Israeli Ambassador Oren asks AIPAC conference, Imagine if Iran had that nuclear weapon. What is the price of inaction?”

Israeli Ambassador Oren asks AIPAC conference, Imagine if Iran had that nuclear weapon. What is the price of inaction?”

>> UPDATE: Barak: When We Say All Options Are on the Table, We Mean It

>> VIDEO: Fascinating interview with Israeli Ambassador Michael Oren by Susan Page of USA Today

The annual Policy Conference of the American Israel Public Affairs Committee kicked off Sunday morning in Washington, D.C.. Some 13,000 pro-Israel activists are on hand, and the #1 issue on their mind is “the Iran endgame.” The plot in the Middle East is thickening. The question is: How does this story end?

It’s the right question, and one I plan to discuss extensively as I kick off a media tour for the release of Damascus Countdown on Tuesday.

Israeli Ambassador Michael Oren told the AIPAC delegates that there is a small window for diplomacy to still work, but it is closing. “Imagine if Iran had that nuclear weapon. What is the price of inaction?” he asked.

“It’s time to go to an endgame,” Ambassador Dennis Ross, who used to serve as President Obama’s senior advisor on Iran policy, told the conference delegates. “Iranians have been playing the rope-a-dope strategy….If the Iranians don’t respond, then maybe the position of the P5+1 has to be […] alright, we are beginning to lose patience.”

“I worry about what I see in the papers,” said Elliott Abrams, a former deputy national security adviser to President George W. Bush. “It appears to me we are negotiating with ourselves. We see no concessions with Iran….The goal of sanctions is to prevent them from getting closer to a nuclear weapons capability, and we are failing to do that.”

Could this lead to an endgame that means war in 2013? Some Mideast experts believe so.

“With these contradictory factors pushing and pulling at each other on Capitol Hill, can anyone conclude with full confidence that 2013 will be a decisive year with Iran?” asks the Times of Israel. “Indeed, many leading voices on the issue, including both Ross and Abrams themselves, have previously stated that 2013 will indeed find either the US or Israel attacking Iran military, should diplomacy fail.”

Other experts, however, are coming to the exact opposite view.

“The notion that they are somehow inexorably drawing towards military action is wrongheaded,” said Aaron David Miller, a former adviser on Middle East issues to six secretaries of state between 1988 and 2003, in an interview on Saturday with the Times of Israel. “This will be the year of no decision.”

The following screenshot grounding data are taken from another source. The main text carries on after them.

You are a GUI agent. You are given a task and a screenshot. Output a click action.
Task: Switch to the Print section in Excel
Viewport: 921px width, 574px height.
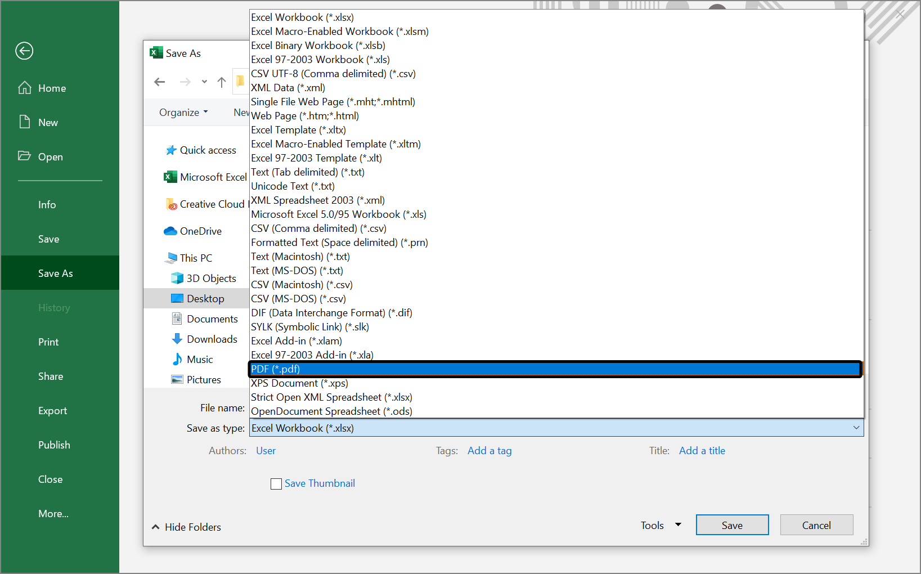(48, 342)
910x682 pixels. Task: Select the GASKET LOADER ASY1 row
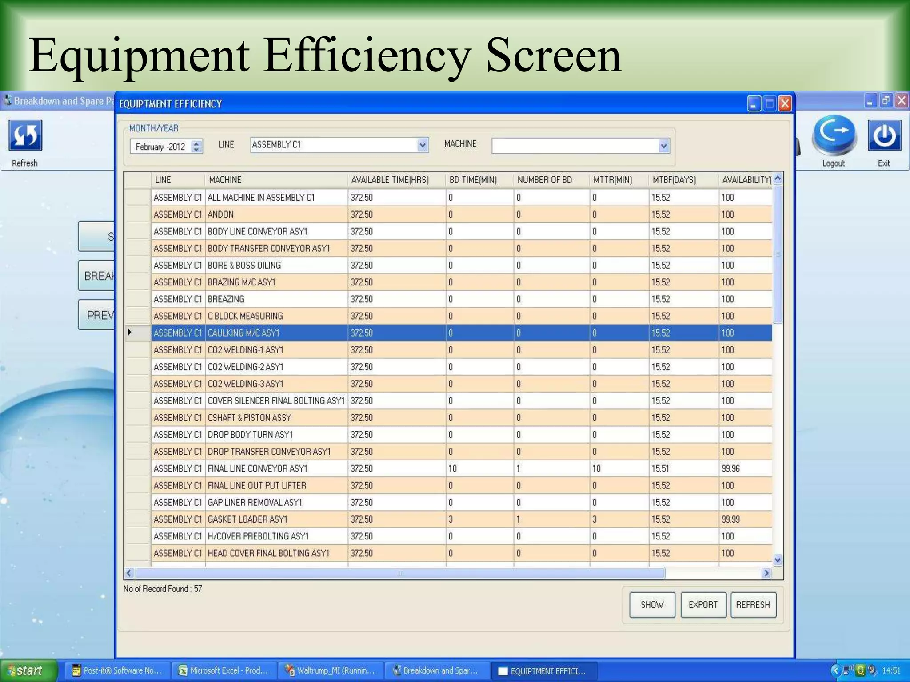click(247, 519)
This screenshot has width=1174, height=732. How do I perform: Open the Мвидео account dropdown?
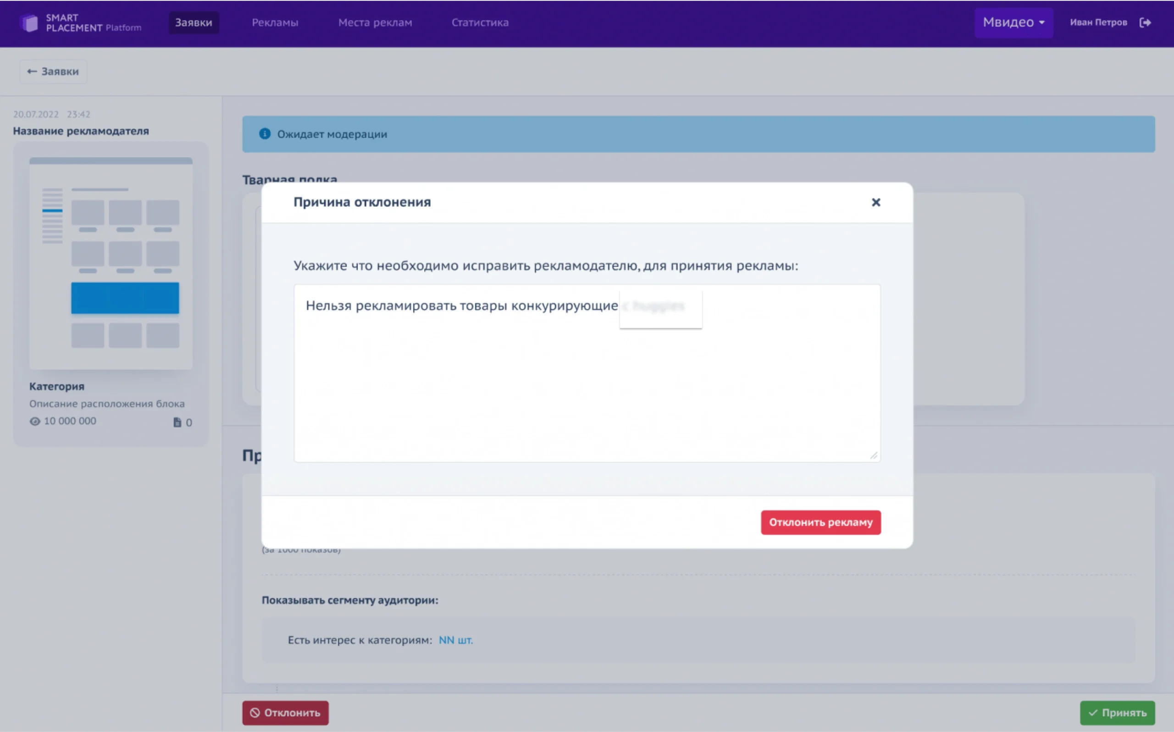[x=1013, y=22]
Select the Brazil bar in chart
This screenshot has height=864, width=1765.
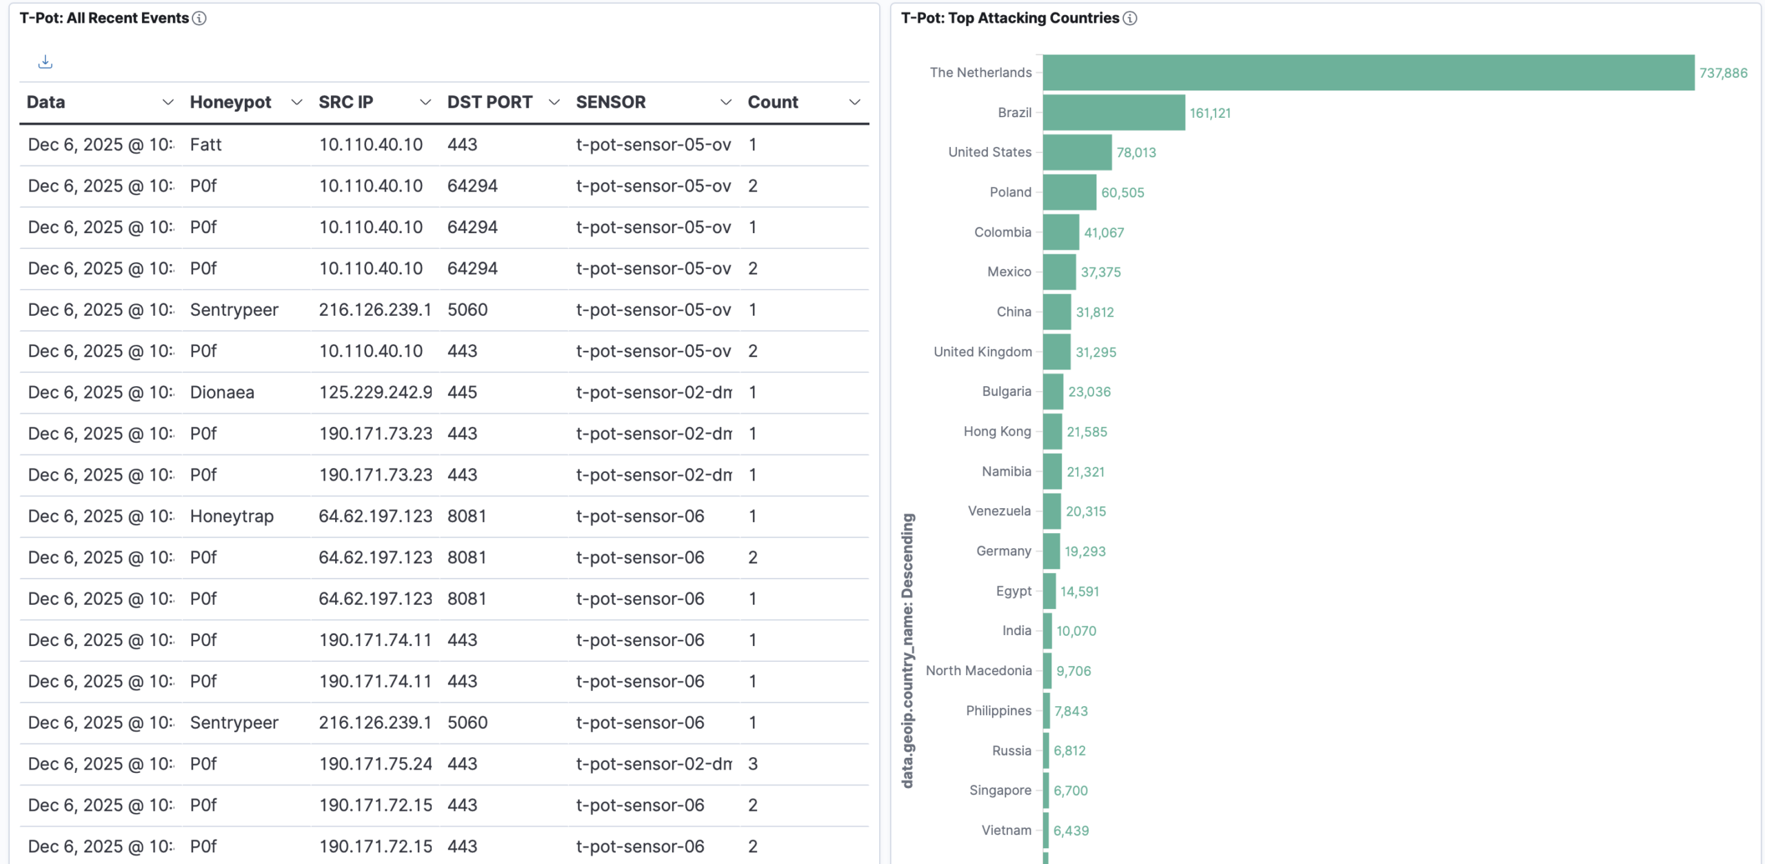(x=1113, y=113)
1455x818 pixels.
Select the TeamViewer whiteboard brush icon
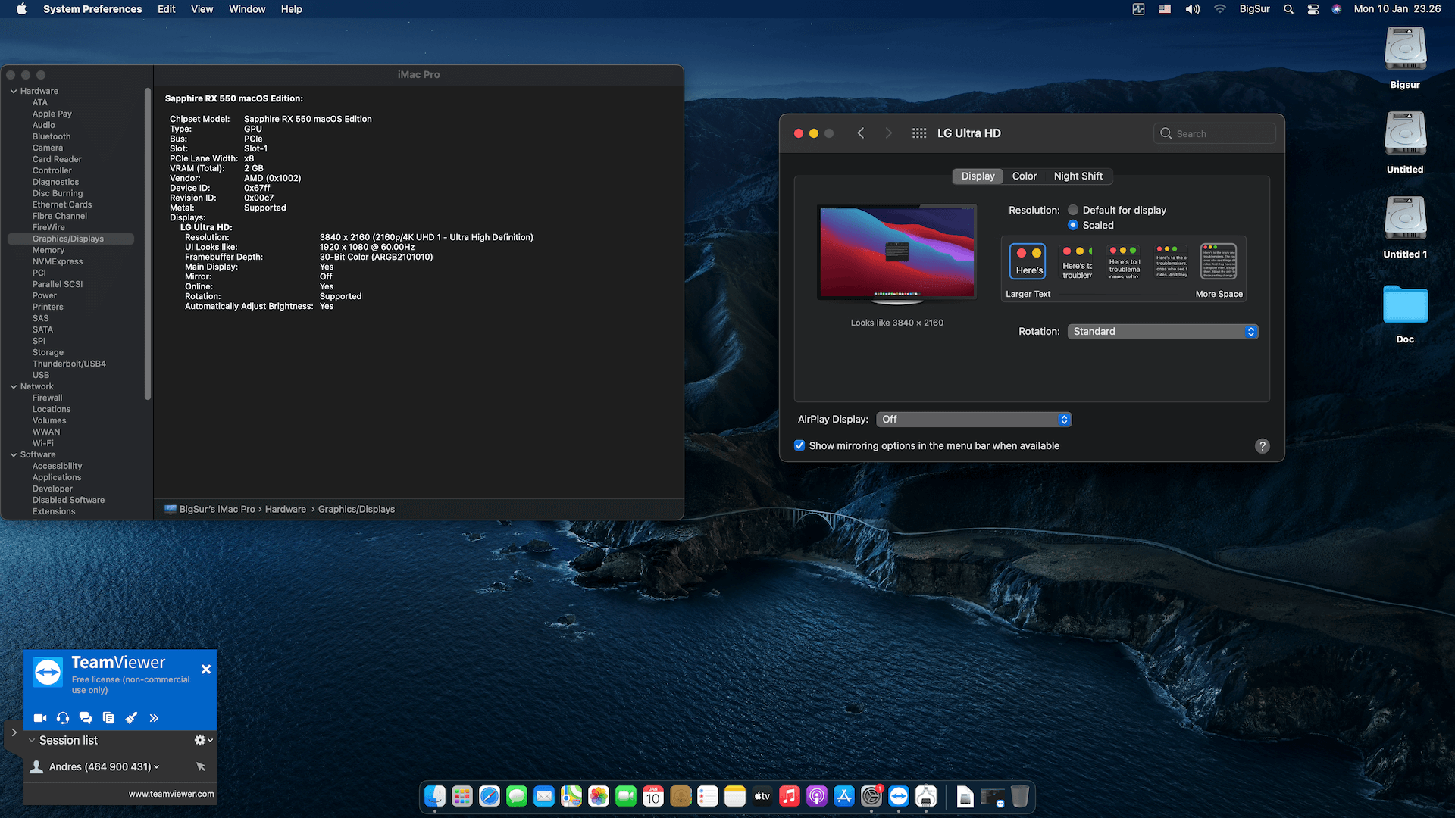click(131, 717)
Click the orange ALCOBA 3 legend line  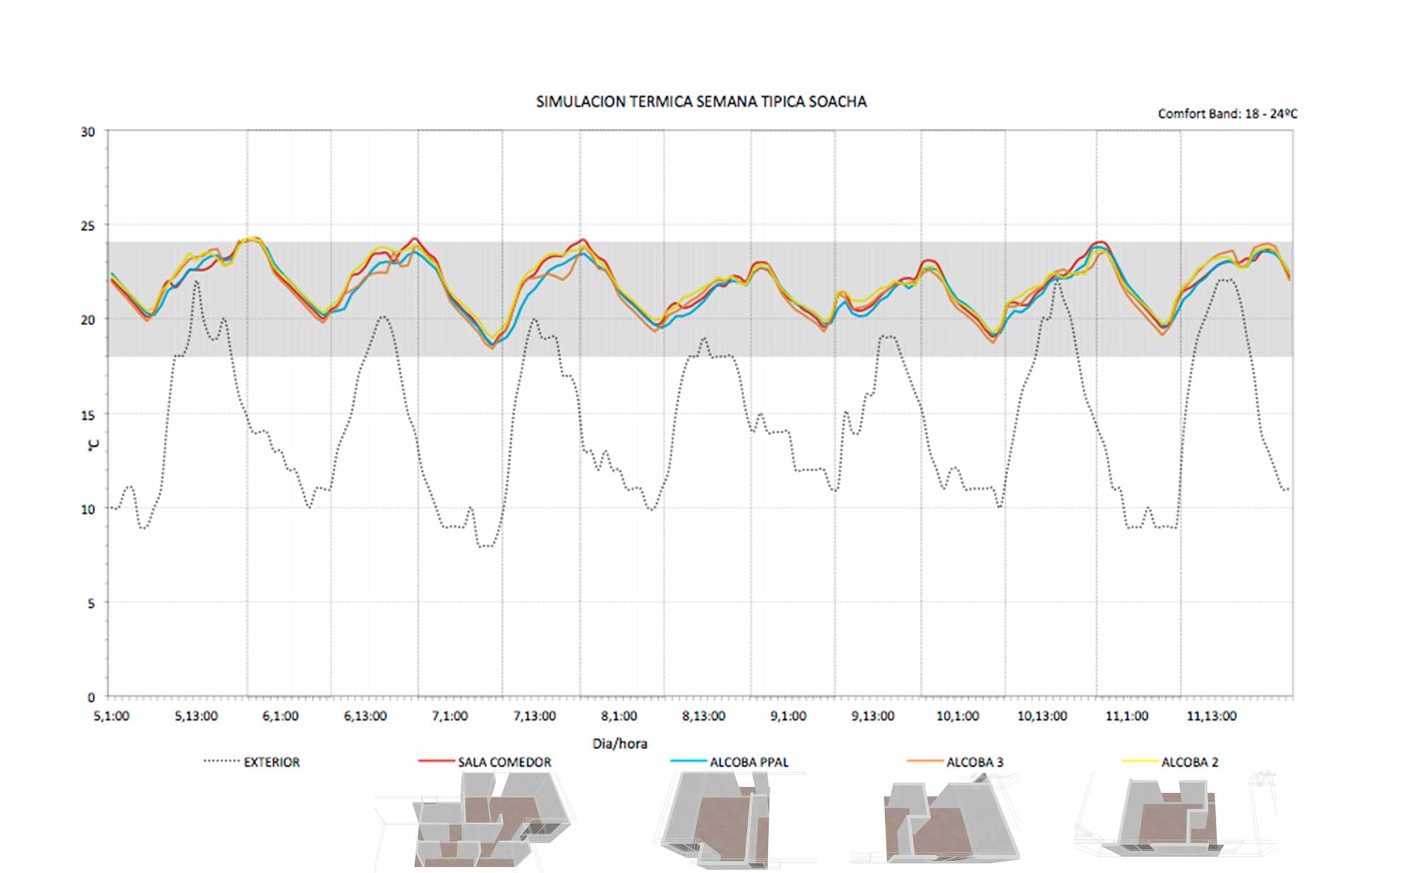point(925,761)
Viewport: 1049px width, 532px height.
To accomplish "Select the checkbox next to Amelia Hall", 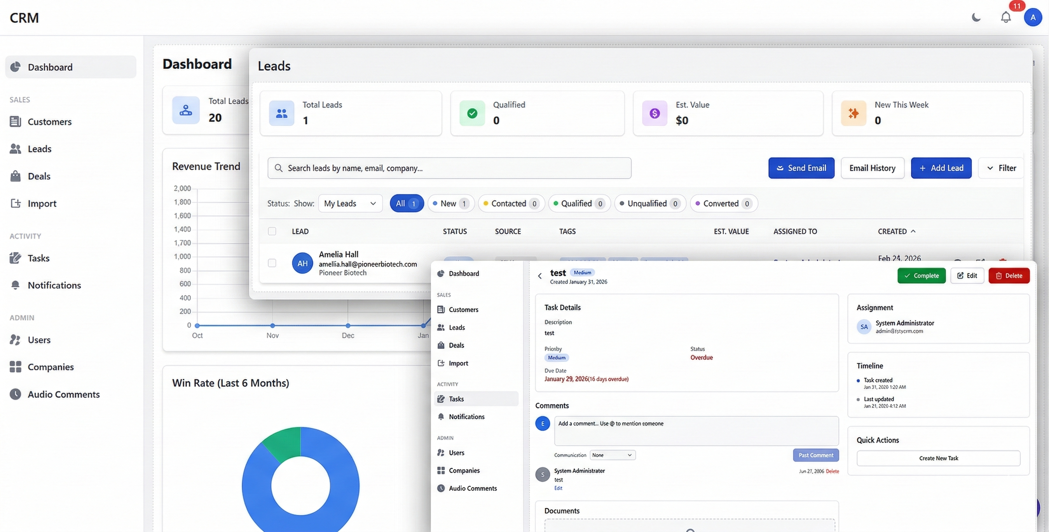I will pyautogui.click(x=272, y=263).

“This is due to three key factors, Miller argues: Israel’s awareness of the risks of a strike, Iran’s own determination to avoid a military strike, and President Obama’s wariness of potential complications arising from war with Iran,” notes the Times. “Miller, a leading Middle East expert in Washington, said in an interview on Sunday: ‘Even though I suspect [President] Obama is prepared to act because he does not want to be the first US president to preside over Iran crossing the nuclear threshold, that decision will be a long one.’ When combined with Israel’s reticence and Iran’s ‘Tom and Jerry game’ on negotiations, ‘These three self-reinforcing realities [… ] will combine to make much of 2013 a year of indecision when it comes to the question of peace or war.'”

Ambassador Oren called for more outreach by Jewish, pro-Israel leaders to churches, including to Black and Latino Christians.